The Maricopa County Community College District announced Nov. 27 that it is notifying approximately 2,489,000 students, employees and suppliers of its colleges that their personal information may have been exposed without authorization.
As a result of the district’s IT security vulnerabilities, certain sensitive information including individual names, dates of birth, Social Security numbers and bank account information, but not credit card information or health records, was exposed. The district is not aware of any evidence of actual misuse of any personal information, according to a press release.
“On behalf of the district, I deeply regret that this occurred and am leading a thorough response designed to prevent this from happening again. We are examining every aspect of our IT operations, and the changes underway are making us stronger system-wide," MCCCD Chancellor Rufus Glasper said in a press release.
“While we are not aware of misuse of anyone’s personal information, we are providing resources to assist all of the people whose information was in these systems, including credit monitoring and other identity safeguards, managed by a nationally known identity protection firm,” Dr. Glasper said.
District officials first learned of IT security problems from federal law enforcement on April 29, 2013, and began an investigation. Forensic experts were retained to assess and strengthen the operations of district data systems and to examine whether any sensitive information was accessed or exported, according to the release.
In addition to cooperating with an ongoing law enforcement investigation, the district informed the Arizona Auditor General’s Office of this situation and has provided extensive briefing to this regulatory body. The Higher Learning Commission also has received extensive briefing concerning this situation. Regulators outside of Arizona also have been contacted consistent with legal obligations, according to the release.
The investigation involved multiple servers and systems and an extensive review of data, operations and processes over several months. The investigation found employee conduct that did not meet the district’s standards and expectations, and appropriate employment action is being taken, according to the release.
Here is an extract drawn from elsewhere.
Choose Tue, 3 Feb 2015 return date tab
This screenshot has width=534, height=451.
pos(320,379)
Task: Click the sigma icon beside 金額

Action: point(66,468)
After learning of the incident, Dr. Glasper ordered action including:
·Initiating immediate actions to strengthen security and take offline portions of its IT systems with security vulnerabilities until improvements could be completed;
· Installing new security technology, including firewalls, real-time blocking and monitoring functionality, and other security protections;
· Conducting a comprehensive review by independent experts of all IT security policies and procedures and implementing increased security measures;
·Taking employment action in connection with employees whose conduct did not meet standards and expectations, and making personnel changes as warranted.
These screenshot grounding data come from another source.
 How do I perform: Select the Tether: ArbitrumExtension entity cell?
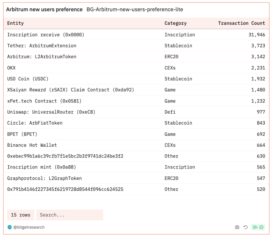(42, 46)
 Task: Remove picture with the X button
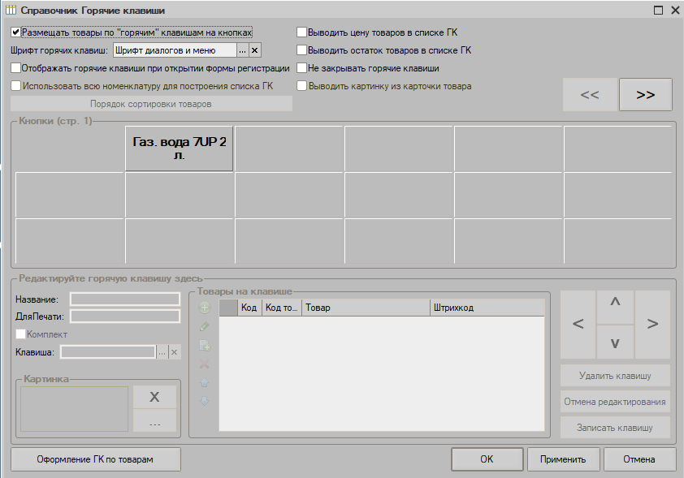pos(154,397)
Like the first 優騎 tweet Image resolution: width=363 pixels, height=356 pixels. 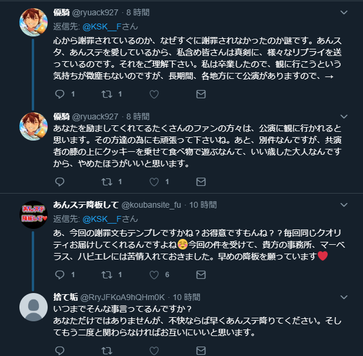click(154, 94)
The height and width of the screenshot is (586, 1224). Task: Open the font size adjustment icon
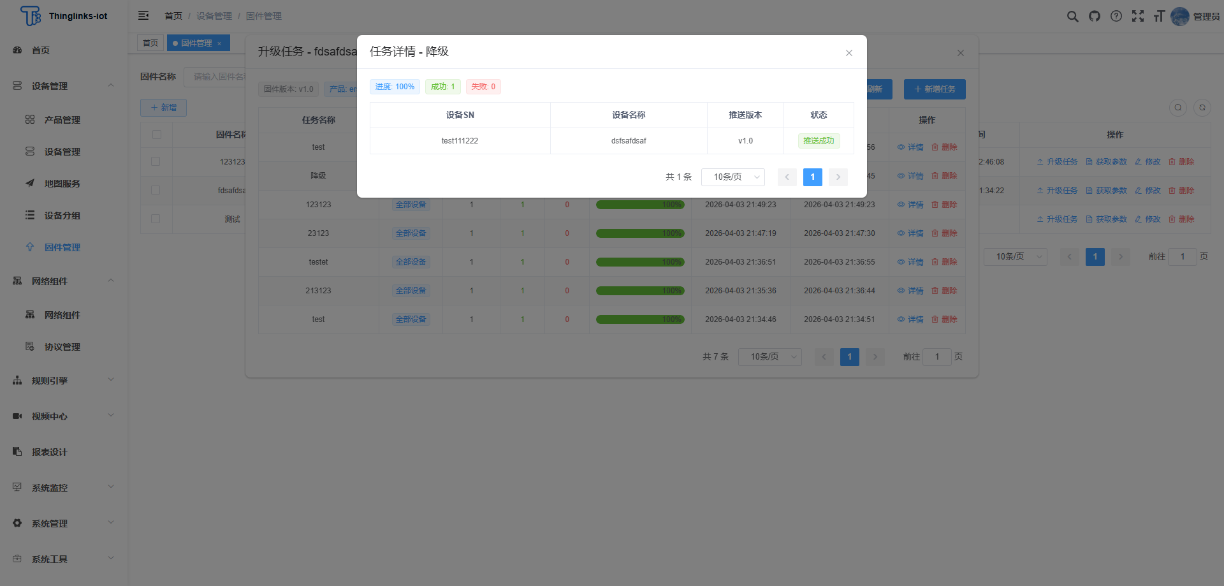(x=1159, y=17)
The district has contracted with Kroll Advisory Solutions to provide identity safeguards and other services for one year at no cost to the individuals who are being notified by letter that their data may have been exposed.
The Maricopa Community College system is made up of 10 colleges – Chandler-Gilbert, Estrella Mountain, GateWay, Glendale, Mesa, Paradise Valley, Phoenix, Rio Salado, Scottsdale and South Mountain. There are also the Maricopa Skill Center and the Southwest Skill Center, Maricopa Corporate College and several satellite facilities.